Author: Dulin Wang, MS (2025)
Primary advisor: Xiaoqian Jiang, PhD
Committee members: Yejin Kim, PhD and Yu-Chun Hsu, PhD
PhD thesis, McWilliams School of Biomedical Informatics at UTHealth Houston.
ABSTRACT
Randomized controlled trials (RCTs) in neurodegenerative diseases often fail to show treatment benefits due to underlying patient variability. To overcome this challenge and improve clinical trial design, it is essential to identify responsive patient subgroups and understand distinct patterns of disease progression. This dissertation addresses these challenges by applying and developing advanced AI methodologies to Alzheimer’s Disease (AD) clinical trials.
The first study investigates heterogeneous treatment effects (HTEs) across ten AD RCTs to identify responsive and non-responsive patient subgroups within trials previously considered negative or neutral. By implementing causal forests in ten AD clinical trials, this work reveals the HTEs and key moderators for AD drug response, highlighting promising personalized treatment tailored to patient-specific characteristics.
While HTEs capture baseline moderators of drug response, disease heterogeneity also manifests over time through distinct progression patterns. Therefore, the second aim characterizes longitudinal patterns of AD progression using trial data to uncover data- driven disease subtypes. We proposed a novel clinical Outcome-Guided Deep Temporal Clustering (OG-DTC) method that generates data representations informed by both clustering objectives and clinical outcomes. The learned representations are then grouped using a Gaussian mixture model to identify distinct subtypes. We identified three distinct subtypes with unique patterns associated with differentiated clinical declines across multiple measures. The resulting clusters were extensively validated for their reproducibility, stability, and statistical significance.
Although the discovered clusters are statistically robust, they lack the explicit clinical definitions necessary for practical application. Traditional rule-based models can generate explicit rules to explain these clusters, but they frequently suffer from redundancy and limited context from high-dimensional contexts. To address this, we leverage large language model reasoning capabilities within a Self-Refine loop, where candidate rule sets are refined using structured feedback from a rule-based classifier. A case study translates Alzheimer’s disease progression clusters into simple and clinically applicable rules. This approach demonstrates the feasibility of combining classical rule-based methods with LLM reasoning to balance interpretability and predictive performance, thereby bridging the gap between statistical clustering and clinical utility.

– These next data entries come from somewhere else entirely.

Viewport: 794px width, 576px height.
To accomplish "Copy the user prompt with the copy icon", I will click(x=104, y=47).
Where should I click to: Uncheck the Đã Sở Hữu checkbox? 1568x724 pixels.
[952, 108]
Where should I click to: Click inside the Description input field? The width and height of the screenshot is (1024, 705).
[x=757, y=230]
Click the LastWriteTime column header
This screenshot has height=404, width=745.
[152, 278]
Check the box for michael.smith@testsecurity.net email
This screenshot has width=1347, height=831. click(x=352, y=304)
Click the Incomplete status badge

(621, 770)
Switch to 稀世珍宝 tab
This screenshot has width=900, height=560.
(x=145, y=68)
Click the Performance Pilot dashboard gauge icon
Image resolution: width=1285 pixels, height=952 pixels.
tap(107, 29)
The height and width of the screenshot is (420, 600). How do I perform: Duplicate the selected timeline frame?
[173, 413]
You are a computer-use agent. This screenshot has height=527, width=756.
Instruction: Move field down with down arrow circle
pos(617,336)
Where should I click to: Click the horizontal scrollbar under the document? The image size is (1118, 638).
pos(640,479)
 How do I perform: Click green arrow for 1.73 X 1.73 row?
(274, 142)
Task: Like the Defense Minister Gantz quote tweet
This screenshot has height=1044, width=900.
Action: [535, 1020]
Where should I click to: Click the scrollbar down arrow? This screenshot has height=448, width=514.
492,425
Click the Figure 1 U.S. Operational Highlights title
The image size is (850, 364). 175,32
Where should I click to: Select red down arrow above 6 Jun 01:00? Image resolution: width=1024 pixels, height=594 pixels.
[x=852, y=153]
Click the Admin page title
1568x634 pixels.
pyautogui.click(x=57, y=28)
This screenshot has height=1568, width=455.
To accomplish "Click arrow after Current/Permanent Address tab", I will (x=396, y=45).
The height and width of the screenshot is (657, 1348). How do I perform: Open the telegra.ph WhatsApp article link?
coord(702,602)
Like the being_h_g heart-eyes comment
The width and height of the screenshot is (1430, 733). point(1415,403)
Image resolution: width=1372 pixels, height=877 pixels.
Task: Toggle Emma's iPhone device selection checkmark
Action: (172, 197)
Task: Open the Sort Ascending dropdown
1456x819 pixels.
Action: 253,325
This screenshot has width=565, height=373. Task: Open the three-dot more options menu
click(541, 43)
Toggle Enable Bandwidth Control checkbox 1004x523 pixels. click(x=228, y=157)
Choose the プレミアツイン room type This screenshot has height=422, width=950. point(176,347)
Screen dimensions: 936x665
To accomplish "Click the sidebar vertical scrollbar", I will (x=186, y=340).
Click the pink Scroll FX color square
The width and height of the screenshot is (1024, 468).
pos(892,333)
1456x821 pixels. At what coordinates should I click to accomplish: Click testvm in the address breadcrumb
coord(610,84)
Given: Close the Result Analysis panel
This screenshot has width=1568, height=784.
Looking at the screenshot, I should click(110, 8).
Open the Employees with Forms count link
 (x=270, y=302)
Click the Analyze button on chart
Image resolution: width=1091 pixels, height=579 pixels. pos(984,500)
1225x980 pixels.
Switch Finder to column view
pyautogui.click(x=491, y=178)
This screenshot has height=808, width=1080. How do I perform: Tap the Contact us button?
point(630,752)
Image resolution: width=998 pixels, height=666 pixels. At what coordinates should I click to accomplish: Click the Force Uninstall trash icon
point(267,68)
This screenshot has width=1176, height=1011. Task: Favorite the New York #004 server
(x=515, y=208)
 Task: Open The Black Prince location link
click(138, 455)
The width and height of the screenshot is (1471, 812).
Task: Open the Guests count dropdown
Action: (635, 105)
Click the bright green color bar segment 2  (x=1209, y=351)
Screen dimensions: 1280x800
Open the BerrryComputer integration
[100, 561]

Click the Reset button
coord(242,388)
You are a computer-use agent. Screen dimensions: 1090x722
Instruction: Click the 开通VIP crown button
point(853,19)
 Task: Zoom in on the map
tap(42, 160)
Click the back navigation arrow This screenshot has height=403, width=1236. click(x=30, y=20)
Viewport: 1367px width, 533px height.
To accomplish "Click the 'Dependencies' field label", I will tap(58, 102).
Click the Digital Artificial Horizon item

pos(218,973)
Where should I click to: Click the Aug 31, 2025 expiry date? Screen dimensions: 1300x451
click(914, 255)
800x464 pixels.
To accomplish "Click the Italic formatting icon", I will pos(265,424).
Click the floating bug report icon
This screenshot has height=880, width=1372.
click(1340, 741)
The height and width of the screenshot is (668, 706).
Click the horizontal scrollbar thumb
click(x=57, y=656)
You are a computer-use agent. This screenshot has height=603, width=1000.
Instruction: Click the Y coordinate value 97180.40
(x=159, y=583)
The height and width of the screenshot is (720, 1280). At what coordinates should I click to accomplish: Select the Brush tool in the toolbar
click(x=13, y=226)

In summary, this dissertation develops AI-driven frameworks to quantify and interpret both individual- and group-level variability in Alzheimer’s disease. By quantifying heterogeneous treatment effects, learning outcome-aware embeddings from longitudinal trial data, and converting latent patterns into clear explainable phenotypes, the work turns raw clinical sequences into actionable insights for personalized therapy.